Functional Order: Fi-Ne-Si-Te

The new Mrs. de Winter prioritizes her love for her husband above all, and tries in every way to please him. She cares about him far more than her relationship with others, and has no problem lying to her employer while seeing him in Monte Carlo. She finds it hard to hide her feelings for him and fails to notice that everyone in the hotel is talking about it, because she’s absorbed in her own feelings toward him and in the romanticism of being courted and loved. Though initially put off and intimidated by Mrs. Danvers, when the woman confesses to her that she hoped for a deep relationship with Maxim’s new wife, she falls for it, and allows her into her heart (temporarily, until she realizes it’s a trick). She is a naïve dreamer from the start, taking great pleasure in her little romance and innocently blundering through life in an idealized state, not realizing the significance of things until it is too late.
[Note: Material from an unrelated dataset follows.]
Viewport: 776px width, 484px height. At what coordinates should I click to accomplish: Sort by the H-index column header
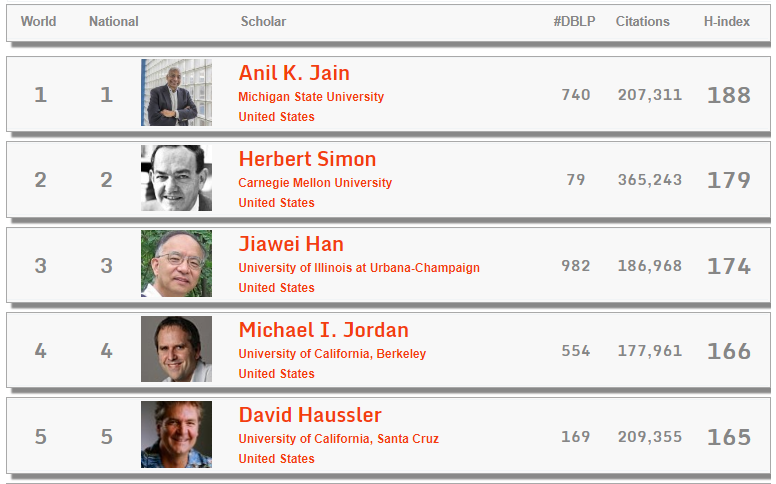point(727,22)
Given new information, however, she can quickly reach intuitive leaps—when Maxim has such a strong reaction to her gown for the ball and demands she change, and then the maid tells her Mrs. Danvers was behind it, she instantly realizes that Rebecca must have chosen the same costume for the ball before she died. She figures out Rebecca’s true reasons for inviting her husband’s wrath, to avoid a painful prolonged death of cancer. She has no interest in the boring details of life or in running a house, instead wanting to live constantly on the move, from house to house, staying in little hotels on a whim (Maxim reminds her that isn’t “real life”). As she immerses herself more and more into the house, she starts to encounter the threat of memories that are not her own, and self-compares to Rebecca and feels inferior to the woman’s superior skill at everything. She exhibits inferior Te anxiety about planning the party down to the smallest detail and having it all go smoothly, and also can be blunt and forceful under stress, such as when she charges into Mrs. Danvers’ room to fire her and insists this is “my” decision and not that of my husband.

Enneagram:  9w1 sx/so

Mrs. de Winter is excessively compliant, meekly attempting to please her employer, fearing conflict and criticism over dating Maxim and hiding it through lies and evasion. She doesn’t want to tell her about their engagement, but hopes instead to just sneak away, to avoid any particular upset. Mrs. Danvers easily intimidates her through her brisk manner and icy demands. Maxim, however, has her cowed to a terrible degree – one loss of his temper and she crumples, over-apologizes, and fails to assert herself. She confronts Mrs. Danvers twice in anger, only to quickly apologize and attempt to make nice before she realizes how insidious the woman truly is. She’s so inclined to merge into her environment, she becomes intimidated by the house and its memories of Rebecca, and even at one point considers jumping out a window at the encouragement of the housekeeper. But as the story goes on, she finds her own agency, learns to separate herself from others, and does things for herself, proactively rather than reactively, starting with throwing the ball and ending with protecting her husband from harm.